## Data in this exercise
###

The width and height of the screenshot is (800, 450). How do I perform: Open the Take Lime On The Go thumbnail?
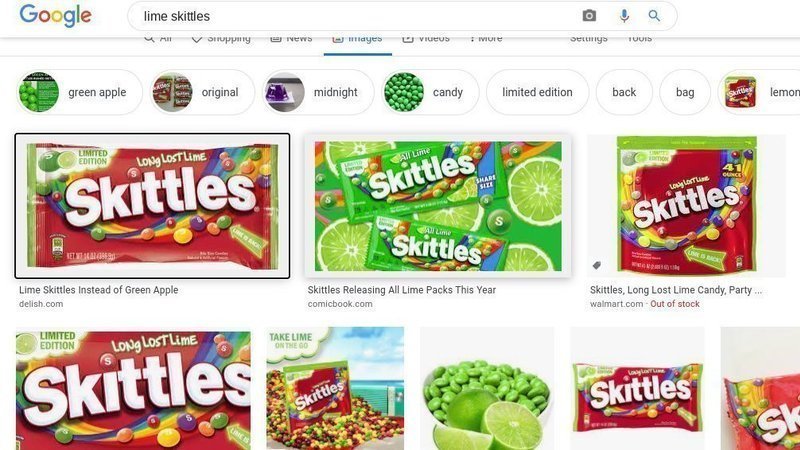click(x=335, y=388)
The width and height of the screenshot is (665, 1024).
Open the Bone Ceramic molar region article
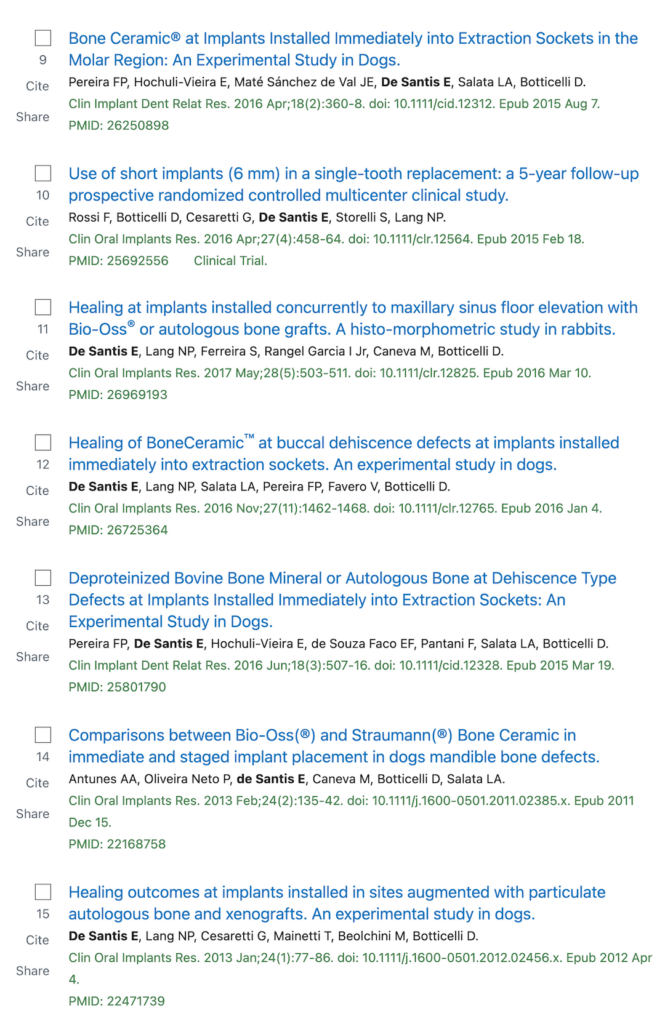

###

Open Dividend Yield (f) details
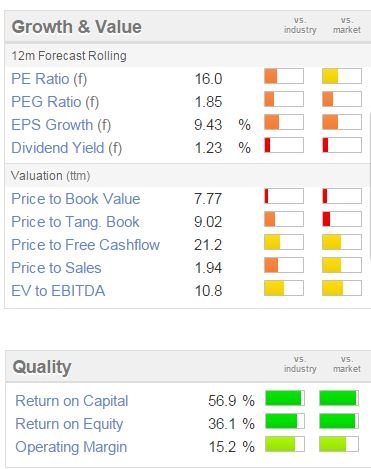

###

## Try it
Everything above from the line containing "The width and height of the screenshot is (665, 1024)." through the line containing "Open the Bone Ceramic molar region article" must be copied exactly. Nothing outside that range belongs in the answer.

## Exercise output
The width and height of the screenshot is (665, 1024).
Open the Bone Ceramic molar region article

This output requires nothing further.